The three slide shows below, one for each recorded fragment, reproduce this listening session. I invite you to listen to each pair of microphones separately, preferably using a good set of headphones: first from no. 1 to no. 4, then from no. 5 to no. 7. After no. 4, you will be ready to assess our mix of layers A and B (amounting to the "close sound" of the instrument) and after no. 7 to appreciate the full mix of layers A-D (this "complete sound" now also including room).
I also offer my own, subjective commentary, edited from my notes during our listening session.

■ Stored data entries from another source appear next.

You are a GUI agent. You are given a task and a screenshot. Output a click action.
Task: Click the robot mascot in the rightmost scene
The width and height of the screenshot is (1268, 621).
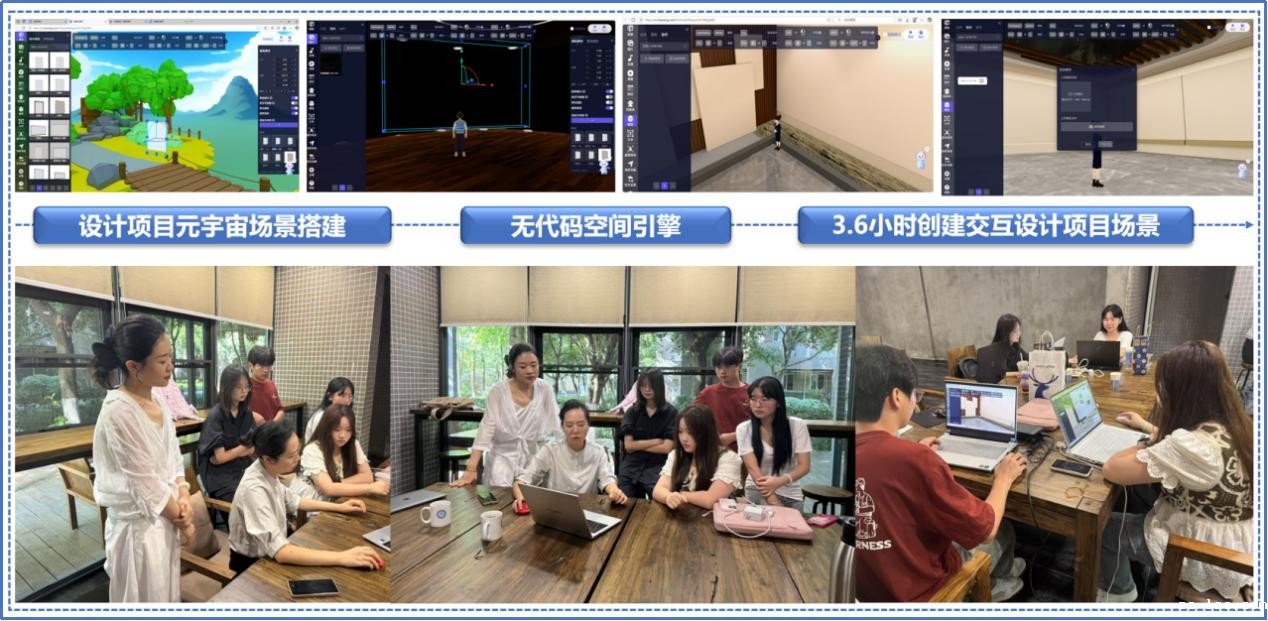tap(1241, 168)
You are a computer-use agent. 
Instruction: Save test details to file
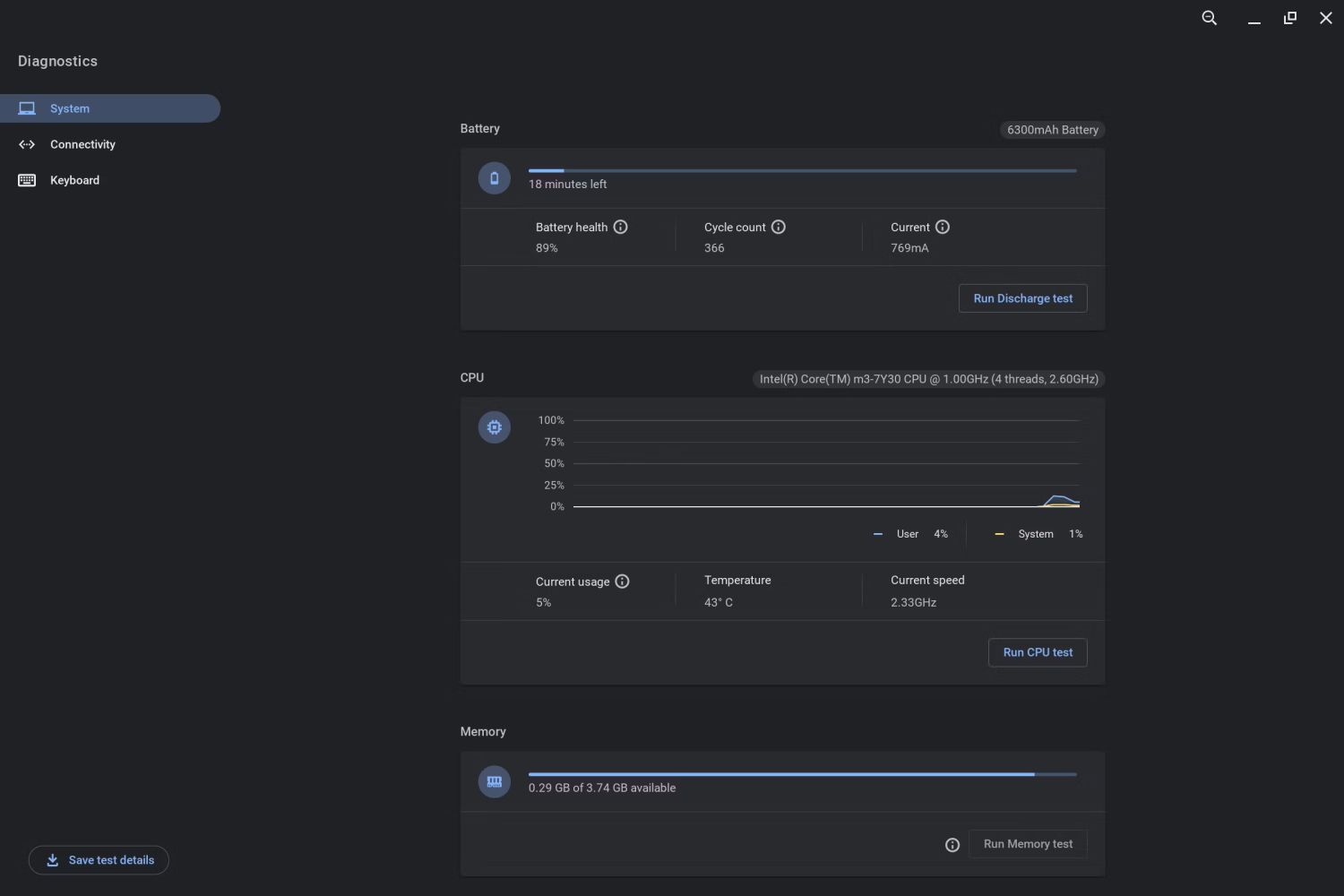[x=99, y=860]
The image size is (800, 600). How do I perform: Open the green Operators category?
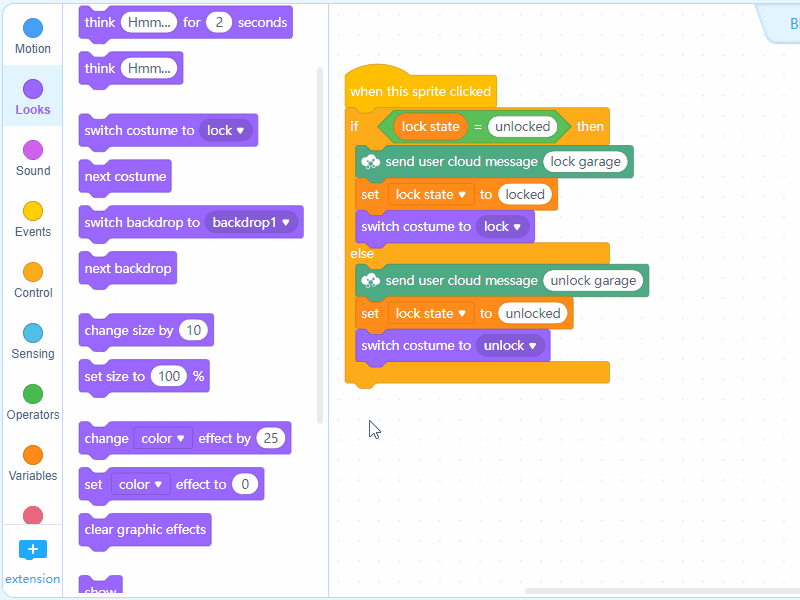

Fragment 1. Steibelt, Sonata Op. 64, first movement, mm. 1–20:
Fragment 2. Beethoven, Sonata Op. 53, first movement, mm. 1–43:
Fragment 3. Beethoven, Sonata Op. 57, first movement, mm. 1–20:
What have we been mixing?
In the book I suggest that the recording allows us, rather than listening to a Beethoven sonata, to hear, through that sonata, Beethoven listen to his French piano. Broaden the definition of “listening to” to “interacting with,” and the three elements of composition (those sonatas), instrument (the French replica), and pianist (Beethoven, Adam, or Steibelt—by proxy, I) become agents in a complex yet intensely visceral activity that extends from the piano bench to the mixing room.
“Go sit at the back of the room, close your eyes, and listen,” Steibelt is reported to have said to Charles Chaulieu, a student in the class of Adam, before playing the Adagio from his Grand Sonata Op. 64 (emphasis added). Steibelt’s focus on sound was remarkable. Undoubtedly, he would have demanded the same level of attention of a present-day sound recording engineer.